Okuma Metni.
Filibeli Ahmet Hilmi’nin Âmâk-ı Hayâl’inde Raci’nin karınca olduğu bir mesel vardır. Raci, diğer karıncalarla birlikte kış hazırlığı yaparken birden hava kararır, bulutlar çöker, yağmur sağanak hâline gelir. Seller akar, yuvalar dolar, karınca topluluğu darmadağın olur. Panik, bağırış, boğulanlar, tutunmaya çalışanlar… Raci de bir dal parçasına sarılıp canını zor kurtarır. Büyük bir korkuyla uyandığında bunun sadece bir rüya olduğunu görür.
Ama hikâyenin asıl çarpıcı yanı şudur:
Karıncanın gözüyle gördüğümüz bu felaket, insan gözüyle bakıldığında basit bir şeydir. Bir adam atını bir süreliğine oraya bağlamıştır. At gölge düşürmüştür, ardından da karıncaların üzerine işemiş, birkaç karınca telef olmuştur, Hepsi bu.

(Kelime ve öğe bulma kayıtları)

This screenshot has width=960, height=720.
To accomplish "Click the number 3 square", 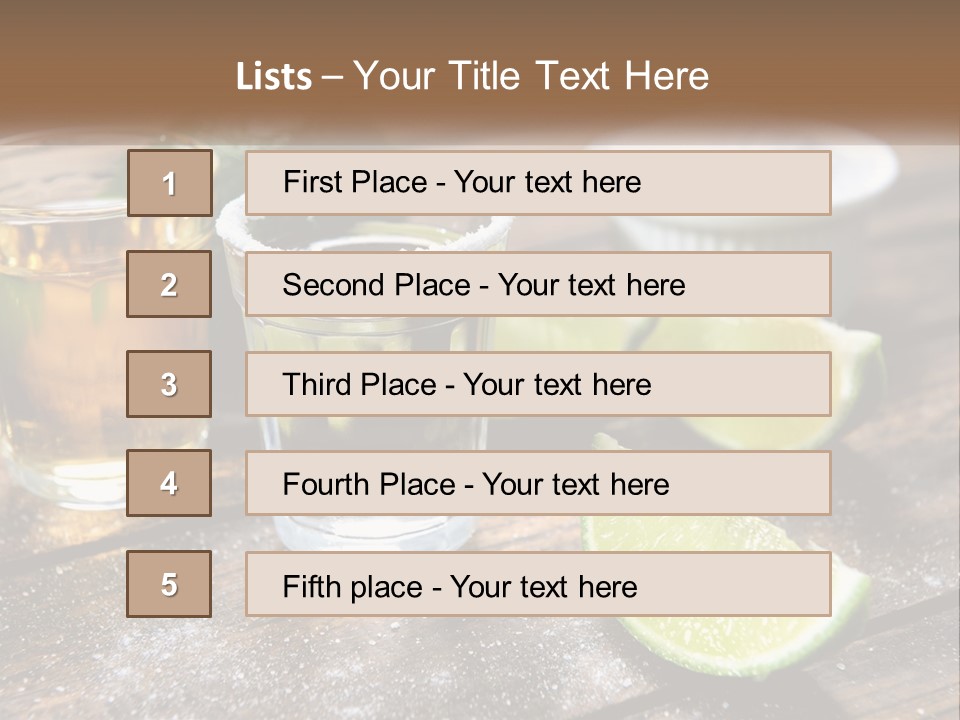I will point(169,384).
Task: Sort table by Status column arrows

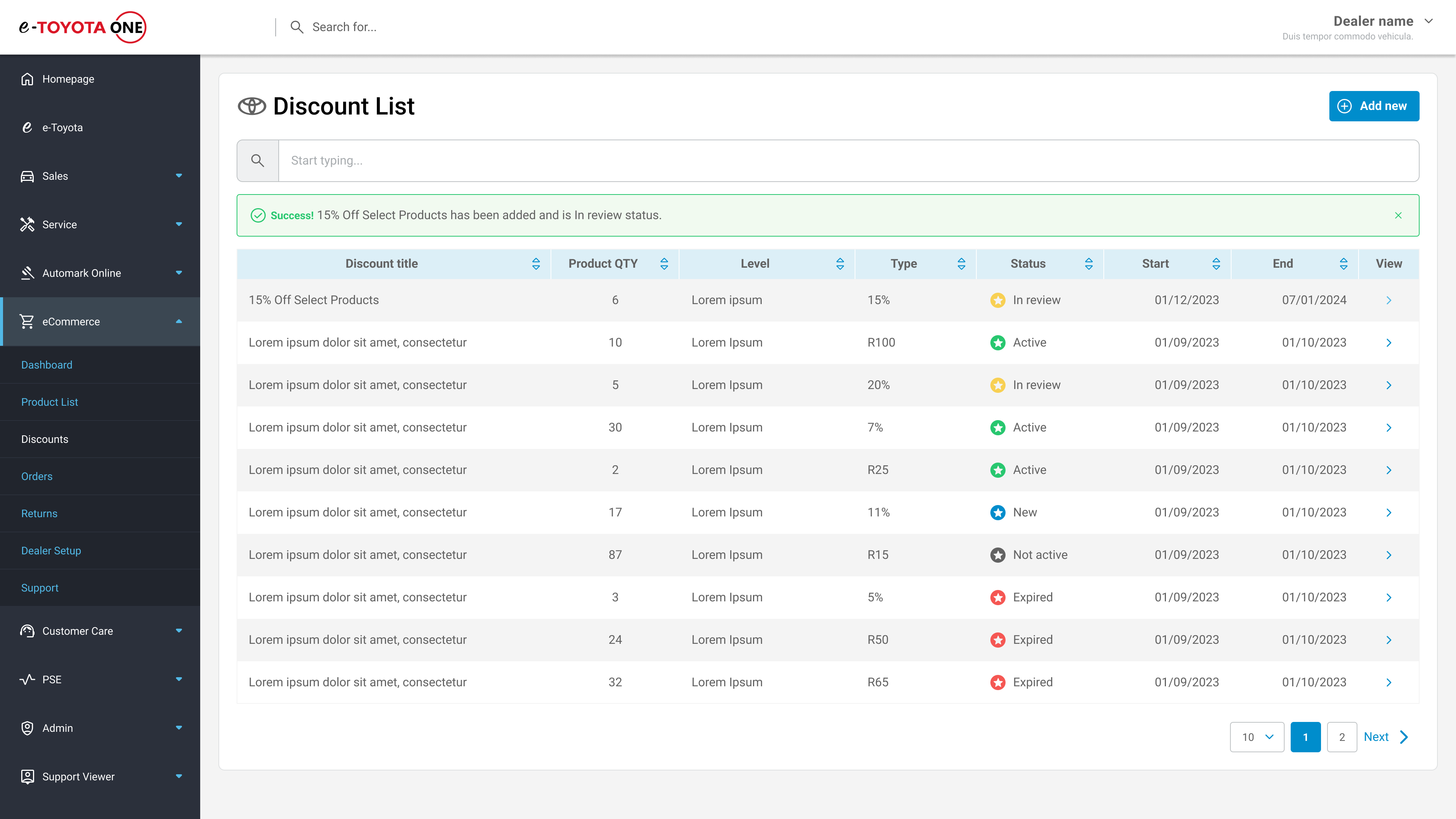Action: (x=1089, y=264)
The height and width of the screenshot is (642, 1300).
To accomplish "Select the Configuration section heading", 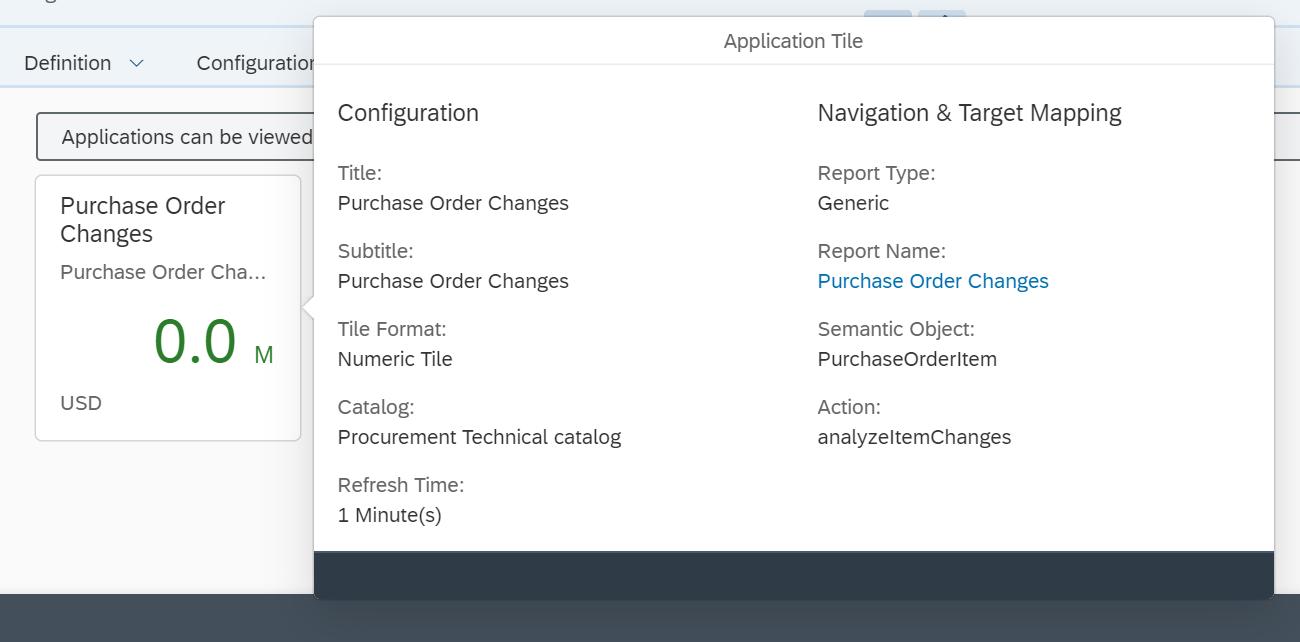I will coord(408,113).
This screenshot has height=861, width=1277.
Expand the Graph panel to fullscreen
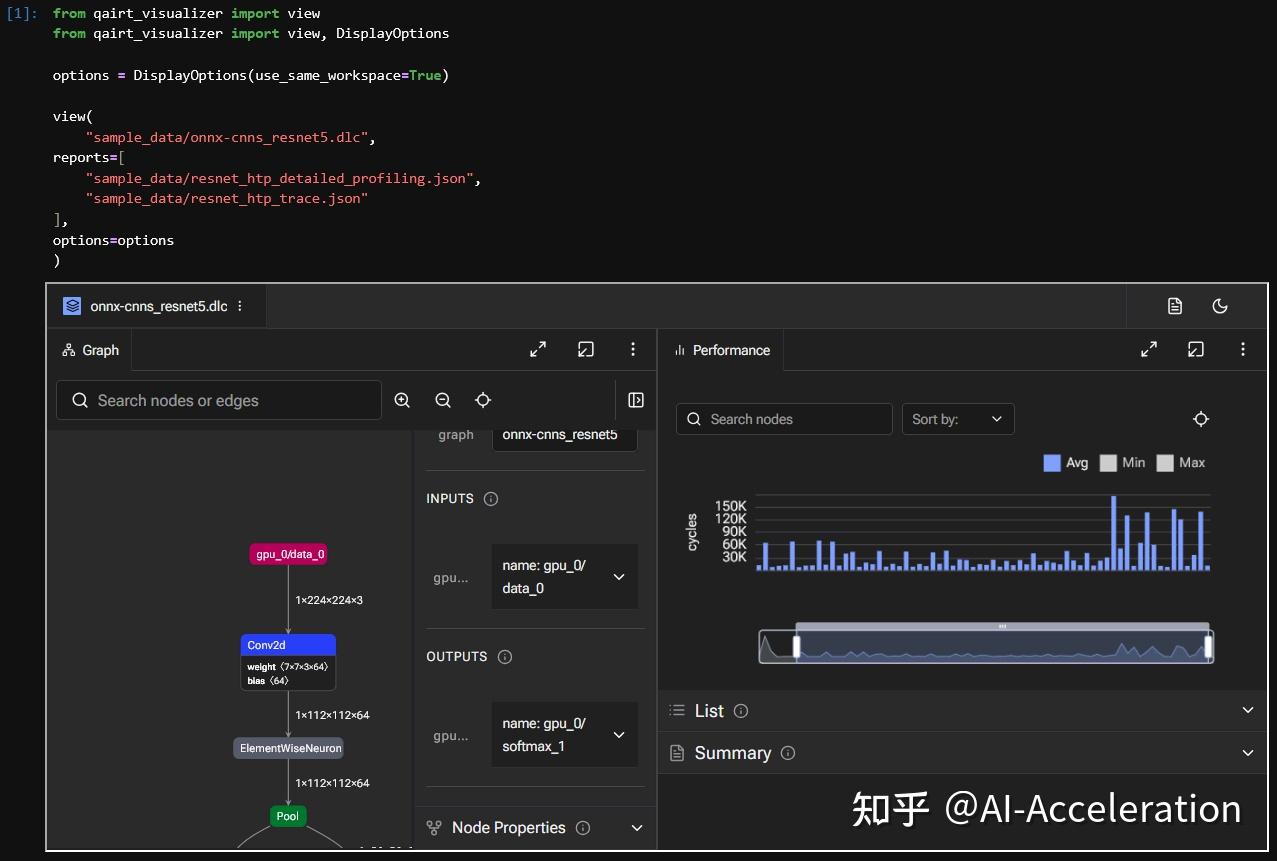[x=538, y=349]
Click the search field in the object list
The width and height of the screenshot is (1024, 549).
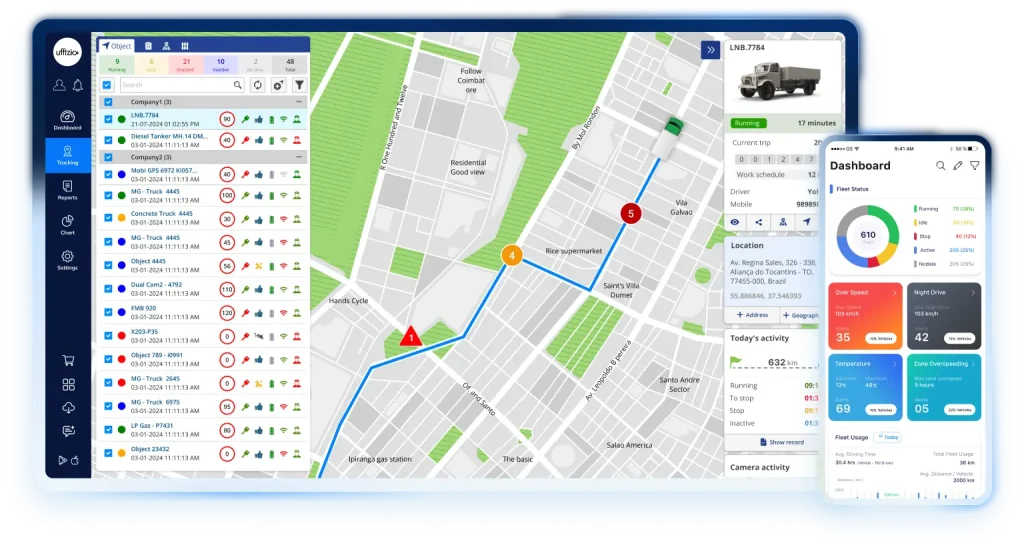tap(180, 85)
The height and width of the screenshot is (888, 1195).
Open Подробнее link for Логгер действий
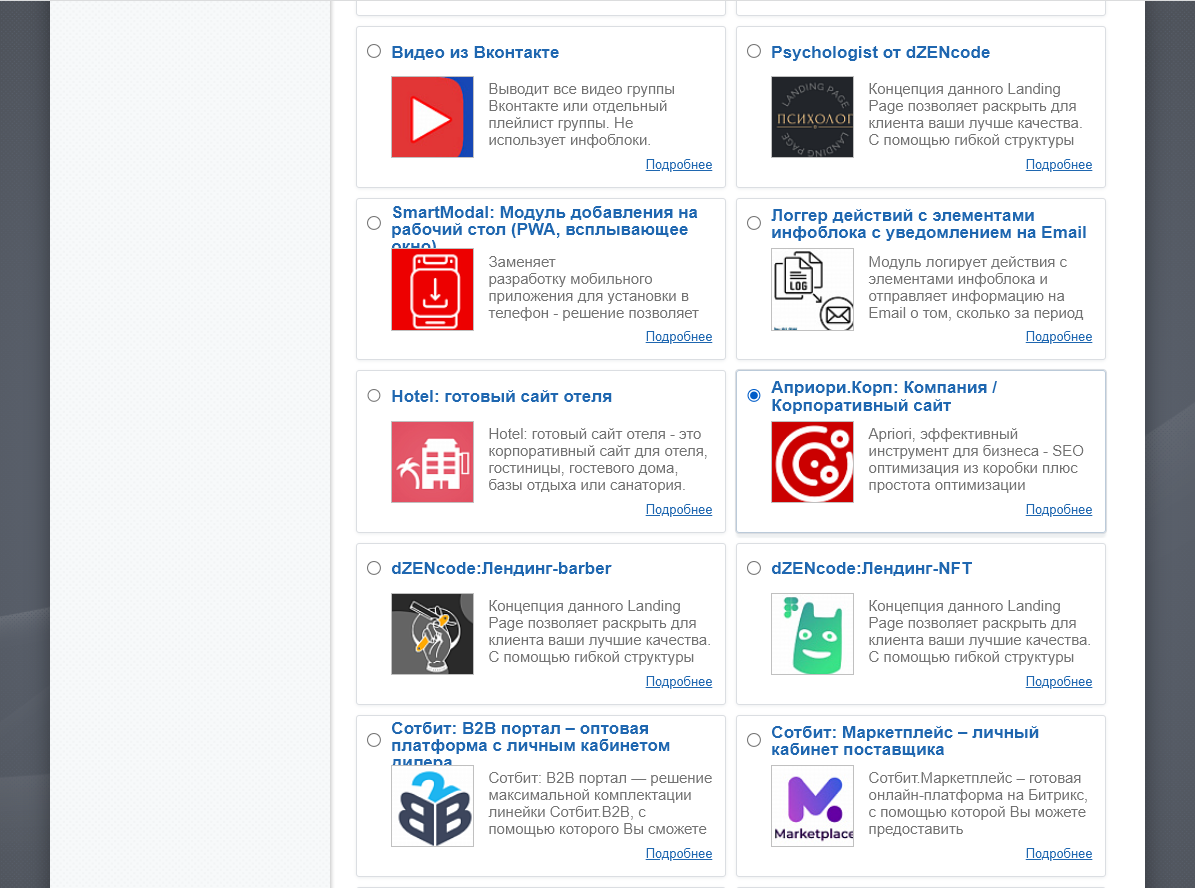1058,337
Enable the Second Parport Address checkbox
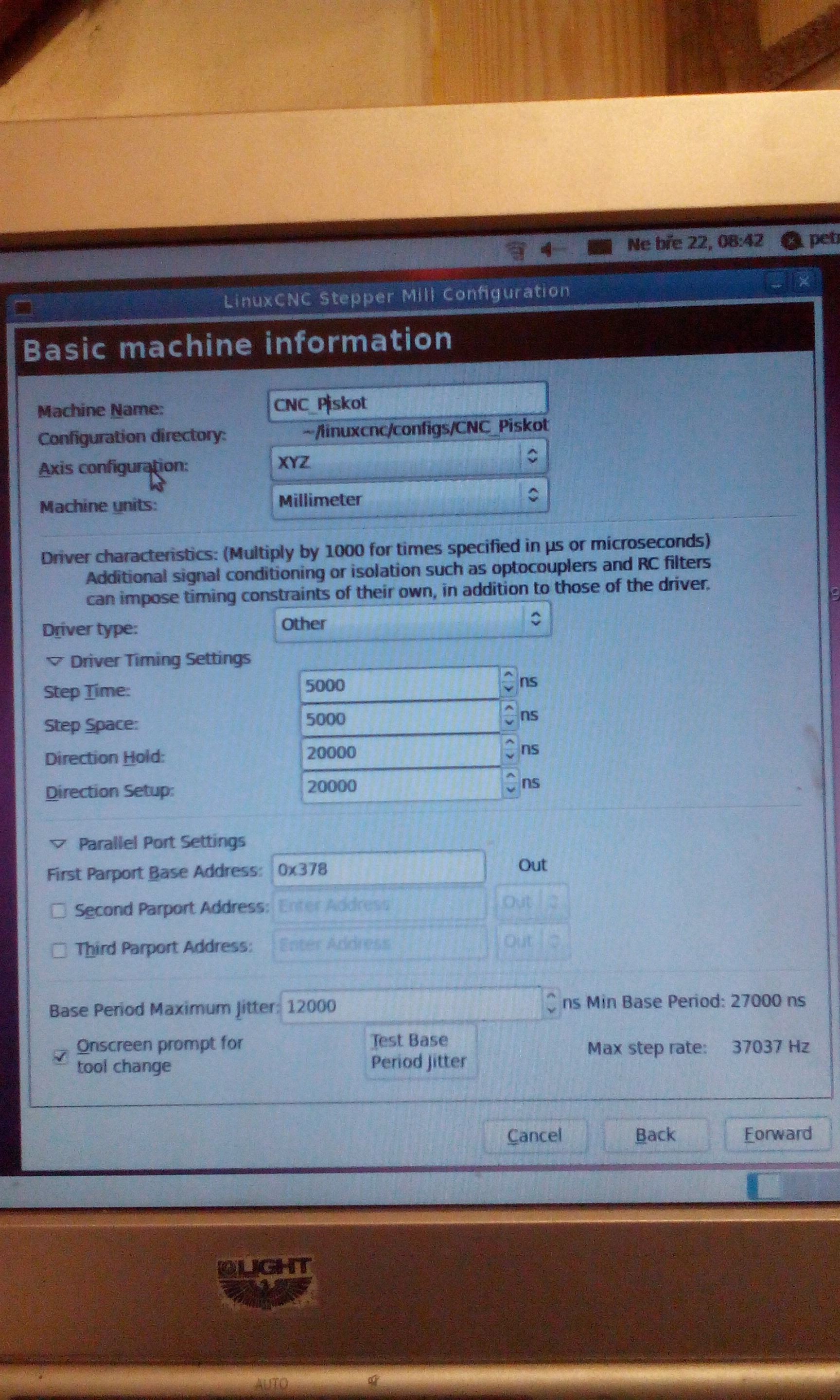 pyautogui.click(x=58, y=910)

Görev Listesi.
1) Karınca meselinde karıncaların yaşadığı felaketin insan gözüyle neden basit bir şey olduğunu metnin verdiği açıklamaya dayanarak bir ile üç cümle arasında açıklayın.
2) Karınca meselinin "Filibeli Ahmet Hilmi’nin" sözleriyle başlayıp "rüya olduğunu görür." sözlerine kadar süren bölümünü aynen tekrar yazın.

Cevaplar.
1) İnsan gözüyle bakıldığında olan yalnızca şudur: Bir adam atını bir süreliğine oraya bağlamış, at gölge düşürmüştür. Ardından at karıncaların üzerine işemiş ve birkaç karınca telef olmuştur.

2)
Filibeli Ahmet Hilmi’nin Âmâk-ı Hayâl’inde Raci’nin karınca olduğu bir mesel vardır. Raci, diğer karıncalarla birlikte kış hazırlığı yaparken birden hava kararır, bulutlar çöker, yağmur sağanak hâline gelir. Seller akar, yuvalar dolar, karınca topluluğu darmadağın olur. Panik, bağırış, boğulanlar, tutunmaya çalışanlar… Raci de bir dal parçasına sarılıp canını zor kurtarır. Büyük bir korkuyla uyandığında bunun sadece bir rüya olduğunu görür.